(EXTRACTED DATA Opens)

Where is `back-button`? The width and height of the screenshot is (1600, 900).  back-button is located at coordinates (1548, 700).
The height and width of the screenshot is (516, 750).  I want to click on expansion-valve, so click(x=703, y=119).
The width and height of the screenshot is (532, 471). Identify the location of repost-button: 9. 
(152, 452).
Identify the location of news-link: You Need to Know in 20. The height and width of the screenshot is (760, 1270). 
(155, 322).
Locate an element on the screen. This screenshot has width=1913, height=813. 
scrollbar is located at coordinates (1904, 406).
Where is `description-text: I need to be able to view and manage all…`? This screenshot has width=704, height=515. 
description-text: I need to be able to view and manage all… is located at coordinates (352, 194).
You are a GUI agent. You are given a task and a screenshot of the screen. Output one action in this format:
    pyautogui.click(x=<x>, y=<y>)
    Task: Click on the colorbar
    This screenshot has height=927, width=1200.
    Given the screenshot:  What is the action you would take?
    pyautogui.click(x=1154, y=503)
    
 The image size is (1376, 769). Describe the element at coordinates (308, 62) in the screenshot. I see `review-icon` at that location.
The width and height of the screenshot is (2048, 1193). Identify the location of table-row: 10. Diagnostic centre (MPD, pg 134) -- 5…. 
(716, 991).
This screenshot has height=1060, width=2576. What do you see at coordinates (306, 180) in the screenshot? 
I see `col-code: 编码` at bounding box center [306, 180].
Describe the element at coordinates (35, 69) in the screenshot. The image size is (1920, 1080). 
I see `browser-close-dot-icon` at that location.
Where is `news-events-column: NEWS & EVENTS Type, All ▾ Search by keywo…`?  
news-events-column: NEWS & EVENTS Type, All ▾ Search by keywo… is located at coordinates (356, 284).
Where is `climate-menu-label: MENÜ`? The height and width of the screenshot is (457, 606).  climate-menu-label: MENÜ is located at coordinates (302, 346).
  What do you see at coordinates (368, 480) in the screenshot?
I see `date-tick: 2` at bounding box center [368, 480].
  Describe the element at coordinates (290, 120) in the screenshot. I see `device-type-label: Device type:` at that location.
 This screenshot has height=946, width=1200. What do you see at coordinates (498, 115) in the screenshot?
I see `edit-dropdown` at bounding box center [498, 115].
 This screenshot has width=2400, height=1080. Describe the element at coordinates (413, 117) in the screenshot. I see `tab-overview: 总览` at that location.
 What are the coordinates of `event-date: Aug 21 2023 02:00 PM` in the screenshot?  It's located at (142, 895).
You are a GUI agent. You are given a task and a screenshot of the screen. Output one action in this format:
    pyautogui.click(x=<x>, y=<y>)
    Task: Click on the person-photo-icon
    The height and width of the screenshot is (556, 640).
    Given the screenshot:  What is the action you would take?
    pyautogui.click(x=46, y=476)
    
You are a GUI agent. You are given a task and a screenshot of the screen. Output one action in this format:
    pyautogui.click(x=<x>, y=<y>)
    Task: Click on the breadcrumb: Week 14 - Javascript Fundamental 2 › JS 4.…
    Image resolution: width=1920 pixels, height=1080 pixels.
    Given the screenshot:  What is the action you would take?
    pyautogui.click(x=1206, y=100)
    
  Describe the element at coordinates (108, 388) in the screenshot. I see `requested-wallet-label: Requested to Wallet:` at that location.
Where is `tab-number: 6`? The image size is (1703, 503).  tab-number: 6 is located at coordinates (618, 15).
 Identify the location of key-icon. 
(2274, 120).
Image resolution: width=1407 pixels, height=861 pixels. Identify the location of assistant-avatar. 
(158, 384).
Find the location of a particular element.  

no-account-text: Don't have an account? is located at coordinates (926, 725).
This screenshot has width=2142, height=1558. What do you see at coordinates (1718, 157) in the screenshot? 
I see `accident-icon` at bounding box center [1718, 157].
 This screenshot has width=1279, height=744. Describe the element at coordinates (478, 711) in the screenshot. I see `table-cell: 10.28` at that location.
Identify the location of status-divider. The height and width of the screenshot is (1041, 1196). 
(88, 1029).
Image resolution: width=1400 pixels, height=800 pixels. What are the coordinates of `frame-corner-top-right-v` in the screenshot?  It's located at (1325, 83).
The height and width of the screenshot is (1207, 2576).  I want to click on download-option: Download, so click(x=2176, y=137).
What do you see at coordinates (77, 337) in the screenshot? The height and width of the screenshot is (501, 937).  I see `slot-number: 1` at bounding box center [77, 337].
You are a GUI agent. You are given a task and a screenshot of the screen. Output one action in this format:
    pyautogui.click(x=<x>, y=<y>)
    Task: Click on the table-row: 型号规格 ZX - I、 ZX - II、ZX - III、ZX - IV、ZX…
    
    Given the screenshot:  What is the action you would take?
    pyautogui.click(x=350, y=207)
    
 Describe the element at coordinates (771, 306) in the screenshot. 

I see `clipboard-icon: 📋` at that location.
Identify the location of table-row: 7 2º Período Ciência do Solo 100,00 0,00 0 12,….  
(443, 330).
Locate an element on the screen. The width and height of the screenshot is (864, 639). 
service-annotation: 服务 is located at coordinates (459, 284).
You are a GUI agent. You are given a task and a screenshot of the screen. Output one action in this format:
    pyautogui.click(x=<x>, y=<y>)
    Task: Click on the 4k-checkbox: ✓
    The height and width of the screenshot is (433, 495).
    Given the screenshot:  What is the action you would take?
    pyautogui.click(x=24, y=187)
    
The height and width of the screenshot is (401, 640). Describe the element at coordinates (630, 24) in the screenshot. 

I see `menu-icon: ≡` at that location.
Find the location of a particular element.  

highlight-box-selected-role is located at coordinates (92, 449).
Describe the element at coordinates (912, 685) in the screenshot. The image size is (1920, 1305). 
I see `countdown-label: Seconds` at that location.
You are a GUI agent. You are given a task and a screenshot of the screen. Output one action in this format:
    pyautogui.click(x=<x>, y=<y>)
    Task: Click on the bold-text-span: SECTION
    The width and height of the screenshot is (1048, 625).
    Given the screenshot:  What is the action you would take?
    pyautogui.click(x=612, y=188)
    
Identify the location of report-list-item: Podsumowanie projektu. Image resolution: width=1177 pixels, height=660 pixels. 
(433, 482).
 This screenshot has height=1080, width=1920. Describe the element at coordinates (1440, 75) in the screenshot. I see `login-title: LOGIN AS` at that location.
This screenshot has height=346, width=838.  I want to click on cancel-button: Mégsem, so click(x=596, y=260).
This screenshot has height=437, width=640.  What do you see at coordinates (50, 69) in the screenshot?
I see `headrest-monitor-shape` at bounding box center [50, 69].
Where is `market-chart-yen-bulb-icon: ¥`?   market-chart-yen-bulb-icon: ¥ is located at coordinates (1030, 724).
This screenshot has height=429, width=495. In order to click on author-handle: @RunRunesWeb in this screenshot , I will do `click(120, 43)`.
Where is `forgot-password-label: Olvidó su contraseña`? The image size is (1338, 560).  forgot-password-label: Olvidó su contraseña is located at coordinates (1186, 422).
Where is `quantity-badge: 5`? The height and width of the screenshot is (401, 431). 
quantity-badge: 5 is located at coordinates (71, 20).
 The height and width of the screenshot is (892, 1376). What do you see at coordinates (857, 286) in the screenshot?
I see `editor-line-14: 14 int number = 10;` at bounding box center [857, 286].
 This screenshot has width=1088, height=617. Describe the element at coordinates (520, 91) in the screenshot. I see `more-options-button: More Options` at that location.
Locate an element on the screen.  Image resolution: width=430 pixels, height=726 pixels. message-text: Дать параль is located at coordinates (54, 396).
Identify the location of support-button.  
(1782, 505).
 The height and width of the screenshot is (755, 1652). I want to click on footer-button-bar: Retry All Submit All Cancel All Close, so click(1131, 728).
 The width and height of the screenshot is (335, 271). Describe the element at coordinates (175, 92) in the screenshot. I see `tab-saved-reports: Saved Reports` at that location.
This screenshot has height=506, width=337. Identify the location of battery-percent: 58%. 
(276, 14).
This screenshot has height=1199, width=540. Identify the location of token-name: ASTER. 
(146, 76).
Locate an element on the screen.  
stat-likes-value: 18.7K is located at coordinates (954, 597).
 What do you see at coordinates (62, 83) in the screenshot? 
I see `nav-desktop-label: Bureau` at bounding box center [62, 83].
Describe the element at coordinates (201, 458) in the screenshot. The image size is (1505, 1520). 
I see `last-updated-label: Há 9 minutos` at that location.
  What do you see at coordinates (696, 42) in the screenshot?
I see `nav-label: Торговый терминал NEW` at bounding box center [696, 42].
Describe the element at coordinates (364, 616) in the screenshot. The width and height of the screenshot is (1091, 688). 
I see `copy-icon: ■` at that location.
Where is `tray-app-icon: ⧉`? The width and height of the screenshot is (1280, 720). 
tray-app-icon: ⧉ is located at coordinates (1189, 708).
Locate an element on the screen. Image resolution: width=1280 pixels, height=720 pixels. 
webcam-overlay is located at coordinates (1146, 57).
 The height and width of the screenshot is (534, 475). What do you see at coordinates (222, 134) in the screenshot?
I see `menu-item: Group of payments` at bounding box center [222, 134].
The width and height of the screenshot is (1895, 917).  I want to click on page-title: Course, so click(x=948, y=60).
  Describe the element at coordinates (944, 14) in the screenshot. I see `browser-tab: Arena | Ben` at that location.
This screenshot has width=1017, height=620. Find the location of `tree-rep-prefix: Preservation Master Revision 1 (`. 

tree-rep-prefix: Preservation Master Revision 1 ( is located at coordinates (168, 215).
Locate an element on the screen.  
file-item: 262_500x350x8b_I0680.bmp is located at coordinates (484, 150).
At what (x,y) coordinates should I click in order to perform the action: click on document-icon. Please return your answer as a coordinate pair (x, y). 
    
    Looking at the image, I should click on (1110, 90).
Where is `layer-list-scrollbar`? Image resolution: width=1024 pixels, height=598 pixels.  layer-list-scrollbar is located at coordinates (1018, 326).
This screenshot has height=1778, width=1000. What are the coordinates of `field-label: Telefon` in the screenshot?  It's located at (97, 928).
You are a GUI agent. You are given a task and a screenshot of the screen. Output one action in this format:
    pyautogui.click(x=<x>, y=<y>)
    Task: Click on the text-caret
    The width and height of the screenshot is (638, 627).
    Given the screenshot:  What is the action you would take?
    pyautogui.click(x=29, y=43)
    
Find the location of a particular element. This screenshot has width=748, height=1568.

(EXTRACTED DATA Closes)

How many lines of the data above contain the string "column"? Treat uppercase and lowercase letters as distinct, and give only the number.

-- SOLUTION BELOW --
2